[Saved data entries]
□ □ □
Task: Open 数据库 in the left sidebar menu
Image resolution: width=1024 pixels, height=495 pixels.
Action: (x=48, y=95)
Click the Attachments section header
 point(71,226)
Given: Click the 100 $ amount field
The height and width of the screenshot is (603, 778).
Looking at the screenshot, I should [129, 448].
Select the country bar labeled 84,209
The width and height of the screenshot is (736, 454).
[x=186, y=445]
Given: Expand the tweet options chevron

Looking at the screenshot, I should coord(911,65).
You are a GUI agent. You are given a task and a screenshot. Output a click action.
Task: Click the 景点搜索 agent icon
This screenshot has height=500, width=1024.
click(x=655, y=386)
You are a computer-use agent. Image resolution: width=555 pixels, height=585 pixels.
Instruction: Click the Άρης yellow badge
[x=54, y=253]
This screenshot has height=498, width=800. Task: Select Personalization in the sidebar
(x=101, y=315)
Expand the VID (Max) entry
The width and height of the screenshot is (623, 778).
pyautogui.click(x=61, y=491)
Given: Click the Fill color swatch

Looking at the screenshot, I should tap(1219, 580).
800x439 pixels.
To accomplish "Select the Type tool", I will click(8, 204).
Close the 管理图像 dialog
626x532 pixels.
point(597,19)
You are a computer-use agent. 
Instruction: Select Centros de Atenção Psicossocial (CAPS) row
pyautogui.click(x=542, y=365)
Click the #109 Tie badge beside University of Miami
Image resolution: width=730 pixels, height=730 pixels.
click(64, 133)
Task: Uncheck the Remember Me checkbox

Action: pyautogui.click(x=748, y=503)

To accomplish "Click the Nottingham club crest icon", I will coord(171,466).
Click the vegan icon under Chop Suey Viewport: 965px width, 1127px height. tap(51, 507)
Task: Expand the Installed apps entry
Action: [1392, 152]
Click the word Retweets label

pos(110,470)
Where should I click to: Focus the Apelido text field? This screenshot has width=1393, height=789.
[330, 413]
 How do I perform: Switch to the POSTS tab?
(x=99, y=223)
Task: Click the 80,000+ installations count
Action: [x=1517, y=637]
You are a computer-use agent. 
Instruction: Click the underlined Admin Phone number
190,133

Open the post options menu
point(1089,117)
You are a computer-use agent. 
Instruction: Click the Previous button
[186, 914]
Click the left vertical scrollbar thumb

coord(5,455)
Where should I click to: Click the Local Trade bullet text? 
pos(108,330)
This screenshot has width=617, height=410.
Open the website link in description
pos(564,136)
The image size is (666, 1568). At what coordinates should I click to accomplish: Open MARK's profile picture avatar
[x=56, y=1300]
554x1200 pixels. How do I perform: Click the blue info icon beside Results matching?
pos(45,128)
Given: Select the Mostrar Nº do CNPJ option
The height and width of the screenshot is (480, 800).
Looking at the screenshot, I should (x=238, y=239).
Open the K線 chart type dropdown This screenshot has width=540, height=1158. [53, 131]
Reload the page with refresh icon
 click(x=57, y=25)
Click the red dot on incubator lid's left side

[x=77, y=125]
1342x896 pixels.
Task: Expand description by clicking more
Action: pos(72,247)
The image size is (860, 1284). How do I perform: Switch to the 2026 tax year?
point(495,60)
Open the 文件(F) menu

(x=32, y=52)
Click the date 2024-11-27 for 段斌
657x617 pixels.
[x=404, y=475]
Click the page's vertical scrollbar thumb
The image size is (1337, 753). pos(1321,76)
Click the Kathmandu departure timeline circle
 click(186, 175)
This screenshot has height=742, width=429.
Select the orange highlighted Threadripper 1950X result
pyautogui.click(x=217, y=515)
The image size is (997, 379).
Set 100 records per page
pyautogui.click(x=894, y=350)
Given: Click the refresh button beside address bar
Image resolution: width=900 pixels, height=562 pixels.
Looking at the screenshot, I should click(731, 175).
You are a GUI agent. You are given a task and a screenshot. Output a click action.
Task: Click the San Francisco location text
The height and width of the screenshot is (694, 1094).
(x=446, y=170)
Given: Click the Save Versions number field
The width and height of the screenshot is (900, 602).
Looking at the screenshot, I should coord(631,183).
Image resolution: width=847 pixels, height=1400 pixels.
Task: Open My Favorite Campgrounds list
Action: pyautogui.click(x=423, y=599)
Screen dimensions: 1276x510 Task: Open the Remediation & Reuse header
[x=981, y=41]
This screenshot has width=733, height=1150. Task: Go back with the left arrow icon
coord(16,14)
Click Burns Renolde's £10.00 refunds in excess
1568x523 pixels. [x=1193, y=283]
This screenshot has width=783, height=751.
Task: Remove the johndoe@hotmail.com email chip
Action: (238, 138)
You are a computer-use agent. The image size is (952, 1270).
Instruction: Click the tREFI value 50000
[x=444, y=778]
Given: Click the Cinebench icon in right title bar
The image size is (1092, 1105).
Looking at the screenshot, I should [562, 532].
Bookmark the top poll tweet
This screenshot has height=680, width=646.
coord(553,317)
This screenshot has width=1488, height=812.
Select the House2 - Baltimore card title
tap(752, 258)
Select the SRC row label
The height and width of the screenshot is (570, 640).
□ □ □
Exercise objective → Word for word, retype all of the entries above.

Response →
Task: Open 数据库 in the left sidebar menu
Image resolution: width=1024 pixels, height=495 pixels.
Action: (x=48, y=95)
Click the Attachments section header
 point(71,226)
Given: Click the 100 $ amount field
The height and width of the screenshot is (603, 778).
Looking at the screenshot, I should [129, 448].
Select the country bar labeled 84,209
The width and height of the screenshot is (736, 454).
[x=186, y=445]
Given: Expand the tweet options chevron

Looking at the screenshot, I should coord(911,65).
You are a GUI agent. You are given a task and a screenshot. Output a click action.
Task: Click the 景点搜索 agent icon
This screenshot has height=500, width=1024.
click(x=655, y=386)
You are a computer-use agent. Image resolution: width=555 pixels, height=585 pixels.
Instruction: Click the Άρης yellow badge
[x=54, y=253]
This screenshot has height=498, width=800. Task: Select Personalization in the sidebar
(x=101, y=315)
Expand the VID (Max) entry
The width and height of the screenshot is (623, 778).
pyautogui.click(x=61, y=491)
Given: Click the Fill color swatch

Looking at the screenshot, I should tap(1219, 580).
800x439 pixels.
To accomplish "Select the Type tool", I will click(8, 204).
Close the 管理图像 dialog
626x532 pixels.
point(597,19)
You are a computer-use agent. 
Instruction: Select Centros de Atenção Psicossocial (CAPS) row
pyautogui.click(x=542, y=365)
Click the #109 Tie badge beside University of Miami
Image resolution: width=730 pixels, height=730 pixels.
click(64, 133)
Task: Uncheck the Remember Me checkbox

Action: pyautogui.click(x=748, y=503)

To accomplish "Click the Nottingham club crest icon", I will coord(171,466).
Click the vegan icon under Chop Suey Viewport: 965px width, 1127px height. tap(51, 507)
Task: Expand the Installed apps entry
Action: [1392, 152]
Click the word Retweets label

pos(110,470)
Where should I click to: Focus the Apelido text field? This screenshot has width=1393, height=789.
[330, 413]
 How do I perform: Switch to the POSTS tab?
(x=99, y=223)
Task: Click the 80,000+ installations count
Action: [x=1517, y=637]
You are a computer-use agent. 
Instruction: Click the underlined Admin Phone number
190,133

Open the post options menu
point(1089,117)
You are a computer-use agent. 
Instruction: Click the Previous button
[186, 914]
Click the left vertical scrollbar thumb

coord(5,455)
Where should I click to: Click the Local Trade bullet text? 
pos(108,330)
This screenshot has width=617, height=410.
Open the website link in description
pos(564,136)
The image size is (666, 1568). At what coordinates should I click to accomplish: Open MARK's profile picture avatar
[x=56, y=1300]
554x1200 pixels. How do I perform: Click the blue info icon beside Results matching?
pos(45,128)
Given: Select the Mostrar Nº do CNPJ option
The height and width of the screenshot is (480, 800).
Looking at the screenshot, I should (x=238, y=239).
Open the K線 chart type dropdown This screenshot has width=540, height=1158. [53, 131]
Reload the page with refresh icon
 click(x=57, y=25)
Click the red dot on incubator lid's left side

[x=77, y=125]
1342x896 pixels.
Task: Expand description by clicking more
Action: pos(72,247)
The image size is (860, 1284). How do I perform: Switch to the 2026 tax year?
point(495,60)
Open the 文件(F) menu

(x=32, y=52)
Click the date 2024-11-27 for 段斌
657x617 pixels.
[x=404, y=475]
Click the page's vertical scrollbar thumb
The image size is (1337, 753). pos(1321,76)
Click the Kathmandu departure timeline circle
 click(186, 175)
This screenshot has height=742, width=429.
Select the orange highlighted Threadripper 1950X result
pyautogui.click(x=217, y=515)
The image size is (997, 379).
Set 100 records per page
pyautogui.click(x=894, y=350)
Given: Click the refresh button beside address bar
Image resolution: width=900 pixels, height=562 pixels.
Looking at the screenshot, I should click(731, 175).
You are a GUI agent. You are given a task and a screenshot. Output a click action.
Task: Click the San Francisco location text
The height and width of the screenshot is (694, 1094).
(x=446, y=170)
Given: Click the Save Versions number field
The width and height of the screenshot is (900, 602).
Looking at the screenshot, I should coord(631,183).
Image resolution: width=847 pixels, height=1400 pixels.
Task: Open My Favorite Campgrounds list
Action: pyautogui.click(x=423, y=599)
Screen dimensions: 1276x510 Task: Open the Remediation & Reuse header
[x=981, y=41]
This screenshot has width=733, height=1150. Task: Go back with the left arrow icon
coord(16,14)
Click Burns Renolde's £10.00 refunds in excess
1568x523 pixels. [x=1193, y=283]
This screenshot has width=783, height=751.
Task: Remove the johndoe@hotmail.com email chip
Action: (238, 138)
You are a computer-use agent. The image size is (952, 1270).
Instruction: Click the tREFI value 50000
[x=444, y=778]
Given: Click the Cinebench icon in right title bar
The image size is (1092, 1105).
Looking at the screenshot, I should [562, 532].
Bookmark the top poll tweet
This screenshot has height=680, width=646.
coord(553,317)
This screenshot has width=1488, height=812.
Select the House2 - Baltimore card title
tap(752, 258)
Select the SRC row label
The height and width of the screenshot is (570, 640).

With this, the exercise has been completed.